++++ Listing

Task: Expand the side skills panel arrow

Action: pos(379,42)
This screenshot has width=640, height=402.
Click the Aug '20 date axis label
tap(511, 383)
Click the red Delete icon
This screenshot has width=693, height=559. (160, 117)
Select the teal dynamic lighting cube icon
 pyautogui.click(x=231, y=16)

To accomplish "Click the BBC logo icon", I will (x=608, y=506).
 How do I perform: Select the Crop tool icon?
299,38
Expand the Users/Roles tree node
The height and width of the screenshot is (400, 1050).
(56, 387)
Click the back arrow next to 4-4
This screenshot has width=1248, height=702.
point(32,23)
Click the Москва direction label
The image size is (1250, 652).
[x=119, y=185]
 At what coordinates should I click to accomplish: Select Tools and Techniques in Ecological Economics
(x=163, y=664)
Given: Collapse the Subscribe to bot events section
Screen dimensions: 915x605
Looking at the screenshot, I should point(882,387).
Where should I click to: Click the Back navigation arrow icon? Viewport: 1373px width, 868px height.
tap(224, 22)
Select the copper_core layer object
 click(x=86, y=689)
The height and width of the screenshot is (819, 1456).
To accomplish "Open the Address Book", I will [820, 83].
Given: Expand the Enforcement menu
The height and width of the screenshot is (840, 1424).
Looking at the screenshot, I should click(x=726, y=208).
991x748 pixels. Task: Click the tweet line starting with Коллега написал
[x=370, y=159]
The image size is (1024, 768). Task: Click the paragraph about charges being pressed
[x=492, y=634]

++++++++

Objective -
Repeat all of the entries above, substituting "Contacts List" for "Address Book" and leaving everything else the same.

Reply -
Task: Expand the side skills panel arrow

Action: pos(379,42)
This screenshot has width=640, height=402.
Click the Aug '20 date axis label
tap(511, 383)
Click the red Delete icon
This screenshot has width=693, height=559. (160, 117)
Select the teal dynamic lighting cube icon
 pyautogui.click(x=231, y=16)

To accomplish "Click the BBC logo icon", I will (x=608, y=506).
 How do I perform: Select the Crop tool icon?
299,38
Expand the Users/Roles tree node
The height and width of the screenshot is (400, 1050).
(56, 387)
Click the back arrow next to 4-4
This screenshot has width=1248, height=702.
point(32,23)
Click the Москва direction label
The image size is (1250, 652).
[x=119, y=185]
 At what coordinates should I click to accomplish: Select Tools and Techniques in Ecological Economics
(x=163, y=664)
Given: Collapse the Subscribe to bot events section
Screen dimensions: 915x605
Looking at the screenshot, I should point(882,387).
Where should I click to: Click the Back navigation arrow icon? Viewport: 1373px width, 868px height.
tap(224, 22)
Select the copper_core layer object
 click(x=86, y=689)
The height and width of the screenshot is (819, 1456).
To accomplish "Open the Contacts List", I will [820, 83].
Given: Expand the Enforcement menu
The height and width of the screenshot is (840, 1424).
Looking at the screenshot, I should click(x=726, y=208).
991x748 pixels. Task: Click the tweet line starting with Коллега написал
[x=370, y=159]
The image size is (1024, 768). Task: Click the paragraph about charges being pressed
[x=492, y=634]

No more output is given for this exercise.